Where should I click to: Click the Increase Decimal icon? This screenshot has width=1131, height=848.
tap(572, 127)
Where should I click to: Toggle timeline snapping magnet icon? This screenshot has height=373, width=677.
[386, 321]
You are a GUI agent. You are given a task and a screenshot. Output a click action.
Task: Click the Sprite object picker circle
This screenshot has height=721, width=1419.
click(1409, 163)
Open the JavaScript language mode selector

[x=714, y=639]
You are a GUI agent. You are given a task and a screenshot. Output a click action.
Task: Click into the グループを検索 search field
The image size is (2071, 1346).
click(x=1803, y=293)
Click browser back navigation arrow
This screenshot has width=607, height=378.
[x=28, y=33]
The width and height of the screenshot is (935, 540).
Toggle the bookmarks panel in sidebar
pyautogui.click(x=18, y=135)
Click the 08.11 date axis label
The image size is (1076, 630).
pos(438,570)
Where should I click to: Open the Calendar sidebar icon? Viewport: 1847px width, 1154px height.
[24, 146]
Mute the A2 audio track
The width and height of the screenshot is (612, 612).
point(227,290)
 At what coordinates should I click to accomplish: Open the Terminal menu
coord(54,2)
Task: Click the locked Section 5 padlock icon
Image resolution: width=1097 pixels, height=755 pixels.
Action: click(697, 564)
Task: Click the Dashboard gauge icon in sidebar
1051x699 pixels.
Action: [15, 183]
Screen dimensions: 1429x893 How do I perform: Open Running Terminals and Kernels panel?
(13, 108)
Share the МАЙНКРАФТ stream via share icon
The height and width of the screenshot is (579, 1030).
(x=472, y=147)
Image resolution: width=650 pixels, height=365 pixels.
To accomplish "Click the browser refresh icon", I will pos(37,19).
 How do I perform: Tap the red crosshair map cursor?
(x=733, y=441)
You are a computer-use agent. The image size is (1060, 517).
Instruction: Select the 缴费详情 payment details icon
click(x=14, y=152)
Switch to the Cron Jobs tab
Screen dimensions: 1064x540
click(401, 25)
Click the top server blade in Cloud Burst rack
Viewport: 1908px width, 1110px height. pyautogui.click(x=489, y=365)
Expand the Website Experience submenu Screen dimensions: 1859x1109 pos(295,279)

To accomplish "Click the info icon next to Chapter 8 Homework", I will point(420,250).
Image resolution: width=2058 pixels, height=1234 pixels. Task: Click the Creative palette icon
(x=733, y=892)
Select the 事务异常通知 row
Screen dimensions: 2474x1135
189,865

===

— DESCRIPTION OF THE TASK —
The answer must be the full listing, copied exactly.

— ANSWER SPACE —
Where should I click to: Click the Increase Decimal icon? This screenshot has width=1131, height=848.
tap(572, 127)
Where should I click to: Toggle timeline snapping magnet icon? This screenshot has height=373, width=677.
[386, 321]
You are a GUI agent. You are given a task and a screenshot. Output a click action.
Task: Click the Sprite object picker circle
This screenshot has height=721, width=1419.
click(1409, 163)
Open the JavaScript language mode selector

[x=714, y=639]
You are a GUI agent. You are given a task and a screenshot. Output a click action.
Task: Click into the グループを検索 search field
The image size is (2071, 1346).
click(x=1803, y=293)
Click browser back navigation arrow
This screenshot has width=607, height=378.
[x=28, y=33]
The width and height of the screenshot is (935, 540).
Toggle the bookmarks panel in sidebar
pyautogui.click(x=18, y=135)
Click the 08.11 date axis label
The image size is (1076, 630).
pos(438,570)
Where should I click to: Open the Calendar sidebar icon? Viewport: 1847px width, 1154px height.
[24, 146]
Mute the A2 audio track
The width and height of the screenshot is (612, 612).
point(227,290)
 At what coordinates should I click to accomplish: Open the Terminal menu
coord(54,2)
Task: Click the locked Section 5 padlock icon
Image resolution: width=1097 pixels, height=755 pixels.
Action: click(697, 564)
Task: Click the Dashboard gauge icon in sidebar
1051x699 pixels.
Action: [15, 183]
Screen dimensions: 1429x893 How do I perform: Open Running Terminals and Kernels panel?
(13, 108)
Share the МАЙНКРАФТ stream via share icon
The height and width of the screenshot is (579, 1030).
(x=472, y=147)
Image resolution: width=650 pixels, height=365 pixels.
To accomplish "Click the browser refresh icon", I will pos(37,19).
 How do I perform: Tap the red crosshair map cursor?
(x=733, y=441)
You are a computer-use agent. The image size is (1060, 517).
Instruction: Select the 缴费详情 payment details icon
click(x=14, y=152)
Switch to the Cron Jobs tab
Screen dimensions: 1064x540
click(401, 25)
Click the top server blade in Cloud Burst rack
Viewport: 1908px width, 1110px height. pyautogui.click(x=489, y=365)
Expand the Website Experience submenu Screen dimensions: 1859x1109 pos(295,279)

To accomplish "Click the info icon next to Chapter 8 Homework", I will point(420,250).
Image resolution: width=2058 pixels, height=1234 pixels. Task: Click the Creative palette icon
(x=733, y=892)
Select the 事务异常通知 row
Screen dimensions: 2474x1135
189,865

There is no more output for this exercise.